Como diría el ex presidente Felipe Calderon “haiga sido como haiga sido” las campañas electorales hasta ahora mostradas están fuera de todo contexto legal, cierto es que la Ley General de Instituciones y Procedimientos Electorales otorga una gama de derechos a los aspirantes -ahora candidatos-, entre los que se encuentra el “realizar actos para promover sus ideas y propuestas con el fin de obtener el apoyo ciudadano para el cargo al que desea aspirar”. 

No obstante, la propia Ley General de Instituciones y Procedimientos Electorales también le impone obligaciones a los aspirantes, una de ellas es “conducirse con respeto irrestricto a lo dispuesto en la Constitución y en la presente Ley…”. Se trata de un respeto que contiene varias aristas, no propiamente para con los otros aspirantes o candidatos, sino también para los electores. 


Ese respeto obedece al hartazgo de los mexicanos de ver una y mil veces más campañas sin propuestas reales o incumplidas, sin conflictos en Chiapas resueltos, sin líderes de los carteles detenidos, sin responsables de la desaparición de los 43 de Ayotzinapa, sin sistemas de salud como los de Dinamarca, sin candidatas o candidatos de calidad que sepan responder a las exigencias de un país cada vez más hundido en la inseguridad, el desempleo y la corrupción. 

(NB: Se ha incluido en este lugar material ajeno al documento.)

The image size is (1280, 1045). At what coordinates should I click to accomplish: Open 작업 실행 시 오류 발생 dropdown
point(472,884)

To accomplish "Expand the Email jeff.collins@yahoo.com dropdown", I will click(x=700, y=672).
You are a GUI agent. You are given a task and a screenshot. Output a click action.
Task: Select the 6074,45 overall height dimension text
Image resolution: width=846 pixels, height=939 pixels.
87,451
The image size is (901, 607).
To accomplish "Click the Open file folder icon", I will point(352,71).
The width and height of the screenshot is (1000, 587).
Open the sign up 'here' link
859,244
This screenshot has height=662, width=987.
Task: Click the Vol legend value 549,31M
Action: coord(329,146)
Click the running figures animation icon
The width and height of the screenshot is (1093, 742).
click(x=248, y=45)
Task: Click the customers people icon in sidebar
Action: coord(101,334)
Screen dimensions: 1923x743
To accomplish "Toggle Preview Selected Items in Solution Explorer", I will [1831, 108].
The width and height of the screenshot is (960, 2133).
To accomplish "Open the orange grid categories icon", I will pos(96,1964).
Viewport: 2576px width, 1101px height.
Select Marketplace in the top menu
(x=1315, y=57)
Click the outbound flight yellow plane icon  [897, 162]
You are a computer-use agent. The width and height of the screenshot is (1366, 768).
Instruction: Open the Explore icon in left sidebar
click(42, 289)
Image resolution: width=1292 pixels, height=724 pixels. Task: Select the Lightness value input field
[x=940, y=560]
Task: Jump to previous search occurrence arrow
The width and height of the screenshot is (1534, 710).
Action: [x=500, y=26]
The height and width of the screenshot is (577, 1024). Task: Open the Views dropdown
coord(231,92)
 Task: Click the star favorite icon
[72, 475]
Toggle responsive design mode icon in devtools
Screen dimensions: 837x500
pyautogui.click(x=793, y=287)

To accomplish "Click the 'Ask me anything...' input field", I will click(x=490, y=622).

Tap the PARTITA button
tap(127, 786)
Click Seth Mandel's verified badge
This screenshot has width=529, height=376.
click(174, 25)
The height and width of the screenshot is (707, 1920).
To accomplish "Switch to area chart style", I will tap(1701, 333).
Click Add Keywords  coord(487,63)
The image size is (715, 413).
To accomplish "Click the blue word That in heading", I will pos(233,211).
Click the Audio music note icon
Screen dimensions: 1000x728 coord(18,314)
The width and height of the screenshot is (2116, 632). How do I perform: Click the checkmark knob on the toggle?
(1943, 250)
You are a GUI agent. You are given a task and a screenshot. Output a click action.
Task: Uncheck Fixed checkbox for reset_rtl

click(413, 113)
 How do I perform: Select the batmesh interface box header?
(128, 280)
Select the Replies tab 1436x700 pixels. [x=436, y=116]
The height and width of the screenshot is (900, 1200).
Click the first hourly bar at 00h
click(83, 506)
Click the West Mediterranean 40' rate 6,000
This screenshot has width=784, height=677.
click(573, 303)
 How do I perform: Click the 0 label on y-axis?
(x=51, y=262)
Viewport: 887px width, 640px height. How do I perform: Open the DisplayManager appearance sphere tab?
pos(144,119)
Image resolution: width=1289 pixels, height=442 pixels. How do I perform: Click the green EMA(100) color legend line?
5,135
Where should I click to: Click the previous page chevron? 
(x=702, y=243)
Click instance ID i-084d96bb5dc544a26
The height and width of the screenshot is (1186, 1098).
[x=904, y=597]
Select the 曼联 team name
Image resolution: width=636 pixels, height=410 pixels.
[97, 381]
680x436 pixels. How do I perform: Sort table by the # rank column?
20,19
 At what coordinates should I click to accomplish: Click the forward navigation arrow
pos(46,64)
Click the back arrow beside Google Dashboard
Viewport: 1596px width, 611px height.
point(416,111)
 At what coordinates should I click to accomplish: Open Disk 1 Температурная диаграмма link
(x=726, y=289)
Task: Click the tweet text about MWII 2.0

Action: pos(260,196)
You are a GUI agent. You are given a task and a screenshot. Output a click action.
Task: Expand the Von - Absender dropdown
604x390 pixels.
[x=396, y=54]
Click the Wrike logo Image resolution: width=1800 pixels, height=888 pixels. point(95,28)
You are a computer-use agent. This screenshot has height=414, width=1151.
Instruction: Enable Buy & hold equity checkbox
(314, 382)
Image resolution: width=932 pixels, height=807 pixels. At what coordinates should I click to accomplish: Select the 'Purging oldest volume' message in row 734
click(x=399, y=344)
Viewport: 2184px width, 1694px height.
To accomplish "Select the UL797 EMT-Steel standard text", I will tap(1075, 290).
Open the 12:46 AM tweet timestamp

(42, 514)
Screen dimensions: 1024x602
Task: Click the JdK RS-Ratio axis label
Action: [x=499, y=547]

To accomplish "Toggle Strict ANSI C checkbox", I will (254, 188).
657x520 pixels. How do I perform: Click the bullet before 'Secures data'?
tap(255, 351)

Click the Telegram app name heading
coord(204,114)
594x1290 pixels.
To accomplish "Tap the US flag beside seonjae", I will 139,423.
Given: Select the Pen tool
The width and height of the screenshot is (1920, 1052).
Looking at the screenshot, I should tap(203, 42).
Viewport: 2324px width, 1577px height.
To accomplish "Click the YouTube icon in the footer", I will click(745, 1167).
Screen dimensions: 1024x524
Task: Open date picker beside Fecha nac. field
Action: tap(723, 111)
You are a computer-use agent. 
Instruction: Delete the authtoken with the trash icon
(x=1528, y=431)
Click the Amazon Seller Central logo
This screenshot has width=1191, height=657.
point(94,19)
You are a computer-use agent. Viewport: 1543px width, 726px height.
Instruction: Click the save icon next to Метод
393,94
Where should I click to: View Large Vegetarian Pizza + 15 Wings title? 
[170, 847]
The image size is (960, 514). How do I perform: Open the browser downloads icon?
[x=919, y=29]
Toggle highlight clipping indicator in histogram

El próximo 2 de junio será crucial para México, o se avanza o se retrocede, aún falta conocer las propuestas del resto de los candidatos a gobernador, diputados locales y presidentes municipales, si es lo mismo de siempre, recibiremos exactamente lo mismo, o sea “nada de nada” a menos que ese viejo estigma de los políticos se rompa en esta nueva elección y ahora cumplan sus promesas, lo sé, es un sueño guajiro, pero se vale soñar o imaginar cosas chingonas -sabias palabras del Chicharito Hernández- en fin, sólo nos queda esperar los resultados.